Saturday, May 29, 2010
Brand New
Every one of my 16 mosquito bites (17, since you count my tattoo every time) reminds me of you- of trampolines, of obnoxious boys who make admirable attempts to get along with me, of gas station food, of never being able to keep my shoes (sandals) on for longer than five minutes. And every single day this week has been nothing less than amazing, despite the whisperings, despite the comments that turn the moment from natural and comfortable to awkward and weird. I could spend every moment with you: getting lost on the way to Newburyport; ice cream at 9 PM; falling asleep on your bed. I'm so excited that I have all of this to look forward to, for the rest of the summer.
Monday, May 24, 2010
Defiant
Just looking at the back of your head as you watch for oncoming cars gives me butterflies. I could spend the rest of my summer doing this with you.
Monday, May 17, 2010
You open the door for me and we turn around the corner and there he is- giving me that look of a friend from long ago. But you don't know him, you don't know about ice skating and kissing and broken contact lenses and dropping out of school. He is buying a bouquet saying "It's a Boy!" and he is telling me about his job at the bank, and I realize exactly how far away my worlds used to be, before that world- the world with him- fell away and you replaced it instead. And just moments before we were joking about keying his car, and now he and I are discussing banks and I keep glancing at the bouquet like it might explain to me who it's going to, and why. Those two worlds eclipsed for a brief moment, and turning to you, I leave the brush with the past behind.
Saturday, May 15, 2010
Thursday, April 22, 2010
Again & Again
Through all the twists and turns, you turned to me and said, "Where are you taking me? This is crazy." Smiling, I led you down another staircase, towards the elevator. You were putting your blind trust in me, your senses were completely thrown off with every new room, hallway, staircase, and elevator we entered. You paused to look out a window facing the courtyard, and I whispered, "Isn't it pretty?" Because you would never admit it, but you were impressed by the sheer size of the place, by the myriad of floors accompanying it, and my ability to navigate through it. Yes, maybe there is a less complicated way of reaching our destination, but when have I ever taken the easy way to anything? And, once a reliable route is found, why would the most-easily-lost girl in Boston ever think to stray from that route? "I'm glad that I'm not driving," you sighed, laughing at the volume and insanity of the drivers around us. And that is just the way that I want it to stay: with me always in control, always in the driver's seat, and you forever the watchman, looking for openings in the traffic and looking to me for leadership.
Monday, March 29, 2010
Pinups
We were having a private conversation, until you decided to eavesdrop and then loudly offer suggestions that were completely inappropriate. You are completely inappropriate. And it was one of those times when you can't think of any witty, sly, or biting remark to come back with until you're driving home and fuming about the situation while the world outside cries with sympathy. And it was just that: You are completely inappropriate, because I know that would have gotten to you, because I still know you, because you haven't changed in the three years since we've last talked. And I can tell, just in the way others talk about you, just in the way you delivered that last, grotesque comment. You haven't changed a bit.

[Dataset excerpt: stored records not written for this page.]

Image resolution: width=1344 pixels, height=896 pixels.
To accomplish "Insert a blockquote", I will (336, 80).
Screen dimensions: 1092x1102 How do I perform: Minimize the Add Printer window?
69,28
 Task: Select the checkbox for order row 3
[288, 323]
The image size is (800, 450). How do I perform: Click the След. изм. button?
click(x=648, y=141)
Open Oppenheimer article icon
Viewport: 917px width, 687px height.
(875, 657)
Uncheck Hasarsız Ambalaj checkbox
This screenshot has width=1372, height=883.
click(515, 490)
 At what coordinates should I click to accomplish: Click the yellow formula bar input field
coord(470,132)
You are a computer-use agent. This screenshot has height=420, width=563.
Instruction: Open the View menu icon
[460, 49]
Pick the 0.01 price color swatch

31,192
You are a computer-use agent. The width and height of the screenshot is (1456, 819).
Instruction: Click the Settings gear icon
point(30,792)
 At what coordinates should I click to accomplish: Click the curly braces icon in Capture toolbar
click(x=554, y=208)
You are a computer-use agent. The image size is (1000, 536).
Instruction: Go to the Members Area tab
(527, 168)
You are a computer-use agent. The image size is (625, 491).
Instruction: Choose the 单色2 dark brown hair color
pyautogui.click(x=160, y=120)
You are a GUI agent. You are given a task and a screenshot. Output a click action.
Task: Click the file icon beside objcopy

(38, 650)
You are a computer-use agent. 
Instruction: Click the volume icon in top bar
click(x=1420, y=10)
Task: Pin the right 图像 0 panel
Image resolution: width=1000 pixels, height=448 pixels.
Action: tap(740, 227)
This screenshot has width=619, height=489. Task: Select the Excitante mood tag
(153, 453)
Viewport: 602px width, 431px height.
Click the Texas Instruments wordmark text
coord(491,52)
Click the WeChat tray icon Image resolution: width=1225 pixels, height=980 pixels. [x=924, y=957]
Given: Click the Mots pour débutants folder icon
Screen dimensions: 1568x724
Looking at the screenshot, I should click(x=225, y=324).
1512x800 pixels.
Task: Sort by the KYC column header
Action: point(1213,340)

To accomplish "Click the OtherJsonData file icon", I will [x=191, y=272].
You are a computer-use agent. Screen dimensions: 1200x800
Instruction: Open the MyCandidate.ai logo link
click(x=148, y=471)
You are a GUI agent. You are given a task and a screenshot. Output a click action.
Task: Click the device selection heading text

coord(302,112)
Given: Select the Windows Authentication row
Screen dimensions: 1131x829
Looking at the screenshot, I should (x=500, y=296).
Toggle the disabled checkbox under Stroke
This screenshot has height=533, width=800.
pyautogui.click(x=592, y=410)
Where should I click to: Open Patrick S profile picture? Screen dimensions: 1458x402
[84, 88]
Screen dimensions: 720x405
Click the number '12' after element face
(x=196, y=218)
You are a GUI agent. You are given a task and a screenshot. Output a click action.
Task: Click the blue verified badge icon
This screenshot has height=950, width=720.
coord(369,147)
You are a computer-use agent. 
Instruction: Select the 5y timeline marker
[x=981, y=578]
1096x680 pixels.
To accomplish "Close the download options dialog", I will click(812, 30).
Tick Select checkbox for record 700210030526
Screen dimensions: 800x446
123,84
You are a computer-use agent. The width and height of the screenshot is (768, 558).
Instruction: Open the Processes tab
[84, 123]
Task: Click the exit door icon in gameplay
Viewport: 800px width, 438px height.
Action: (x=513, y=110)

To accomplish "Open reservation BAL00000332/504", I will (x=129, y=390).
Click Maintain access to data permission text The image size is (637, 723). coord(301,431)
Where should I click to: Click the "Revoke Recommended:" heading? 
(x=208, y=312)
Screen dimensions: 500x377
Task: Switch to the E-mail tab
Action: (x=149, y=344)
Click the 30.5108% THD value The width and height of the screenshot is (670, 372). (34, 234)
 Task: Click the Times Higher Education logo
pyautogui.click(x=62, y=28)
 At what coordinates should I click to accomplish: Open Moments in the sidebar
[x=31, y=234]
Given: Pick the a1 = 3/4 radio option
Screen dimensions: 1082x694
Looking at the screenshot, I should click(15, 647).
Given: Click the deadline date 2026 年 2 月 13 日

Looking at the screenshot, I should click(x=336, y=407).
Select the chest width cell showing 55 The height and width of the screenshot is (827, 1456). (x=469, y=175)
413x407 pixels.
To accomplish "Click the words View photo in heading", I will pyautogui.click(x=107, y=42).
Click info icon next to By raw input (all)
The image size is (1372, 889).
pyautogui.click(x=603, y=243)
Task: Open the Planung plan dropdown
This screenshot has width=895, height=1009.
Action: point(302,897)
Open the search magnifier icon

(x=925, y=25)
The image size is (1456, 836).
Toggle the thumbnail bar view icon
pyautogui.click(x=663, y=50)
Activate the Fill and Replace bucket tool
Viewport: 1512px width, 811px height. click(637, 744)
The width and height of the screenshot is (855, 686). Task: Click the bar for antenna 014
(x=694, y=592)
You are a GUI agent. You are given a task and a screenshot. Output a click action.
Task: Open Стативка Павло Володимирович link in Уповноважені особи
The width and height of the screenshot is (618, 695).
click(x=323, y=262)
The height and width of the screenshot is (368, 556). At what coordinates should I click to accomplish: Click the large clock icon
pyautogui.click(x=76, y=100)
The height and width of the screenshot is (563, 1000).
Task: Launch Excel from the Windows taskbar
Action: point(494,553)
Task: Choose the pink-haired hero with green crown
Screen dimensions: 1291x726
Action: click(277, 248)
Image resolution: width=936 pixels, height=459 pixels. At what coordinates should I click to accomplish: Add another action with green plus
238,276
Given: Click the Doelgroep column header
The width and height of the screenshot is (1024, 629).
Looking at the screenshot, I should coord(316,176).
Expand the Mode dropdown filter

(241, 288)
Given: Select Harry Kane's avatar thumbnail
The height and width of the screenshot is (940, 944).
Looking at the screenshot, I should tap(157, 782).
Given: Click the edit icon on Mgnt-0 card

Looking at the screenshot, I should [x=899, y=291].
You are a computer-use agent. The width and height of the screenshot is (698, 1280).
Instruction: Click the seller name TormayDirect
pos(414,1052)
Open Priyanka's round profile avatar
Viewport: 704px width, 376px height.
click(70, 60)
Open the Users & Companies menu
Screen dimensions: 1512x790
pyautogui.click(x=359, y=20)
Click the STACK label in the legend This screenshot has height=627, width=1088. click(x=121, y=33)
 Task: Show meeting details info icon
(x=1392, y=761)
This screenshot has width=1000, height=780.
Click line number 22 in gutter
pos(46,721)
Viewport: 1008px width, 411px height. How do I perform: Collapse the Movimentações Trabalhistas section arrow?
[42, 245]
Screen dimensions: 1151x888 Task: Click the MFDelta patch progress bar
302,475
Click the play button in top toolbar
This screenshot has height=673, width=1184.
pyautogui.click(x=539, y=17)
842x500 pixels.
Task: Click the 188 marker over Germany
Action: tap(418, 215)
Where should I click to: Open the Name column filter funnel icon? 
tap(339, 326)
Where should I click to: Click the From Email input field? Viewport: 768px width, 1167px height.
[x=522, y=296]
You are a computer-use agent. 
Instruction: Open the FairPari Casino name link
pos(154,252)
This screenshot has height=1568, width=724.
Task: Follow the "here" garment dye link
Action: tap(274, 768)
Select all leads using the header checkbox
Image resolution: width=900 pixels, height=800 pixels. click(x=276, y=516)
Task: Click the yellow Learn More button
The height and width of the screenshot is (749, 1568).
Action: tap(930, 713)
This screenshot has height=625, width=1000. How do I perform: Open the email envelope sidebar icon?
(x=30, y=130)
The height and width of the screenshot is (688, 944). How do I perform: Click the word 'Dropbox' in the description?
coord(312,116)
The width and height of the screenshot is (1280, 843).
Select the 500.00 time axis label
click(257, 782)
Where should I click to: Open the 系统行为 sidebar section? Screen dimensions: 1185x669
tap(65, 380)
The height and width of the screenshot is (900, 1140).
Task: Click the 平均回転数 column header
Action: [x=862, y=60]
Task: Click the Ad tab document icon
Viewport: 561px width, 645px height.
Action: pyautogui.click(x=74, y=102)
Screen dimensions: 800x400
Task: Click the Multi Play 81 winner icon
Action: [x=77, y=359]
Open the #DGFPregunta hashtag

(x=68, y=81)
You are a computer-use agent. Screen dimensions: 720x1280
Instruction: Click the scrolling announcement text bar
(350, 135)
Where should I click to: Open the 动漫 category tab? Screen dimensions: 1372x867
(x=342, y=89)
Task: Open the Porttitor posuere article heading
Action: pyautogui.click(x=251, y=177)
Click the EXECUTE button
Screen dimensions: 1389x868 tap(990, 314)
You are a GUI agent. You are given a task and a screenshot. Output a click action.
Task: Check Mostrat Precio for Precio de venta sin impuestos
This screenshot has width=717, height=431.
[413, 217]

Sometimes, I kick myself for ever having such a romanticized view of you that I let it blind me. No matter how many times you attempt to get to me, either to crack a smile, or to make me explode, I will never be ready to talk to you.
Sometimes, I kick myself for ever having such a romanticized view of you that I let it blind me. No matter how many times you attempt to get to me, either to crack a smile, or to make me explode, I will never be ready to talk to you.
Wednesday, March 24, 2010
torus
The strings of my life are coming undone, the glue that holds me together is drying up and losing its hold. I want things to be okay, I really do- but everything is catching up with all of us, and we are losing control of the situation and handling them in ways we should not. Stress is affecting everyone, and I hate that you don't try. There aren't many things that are stable anymore, and I wish you were one of those things.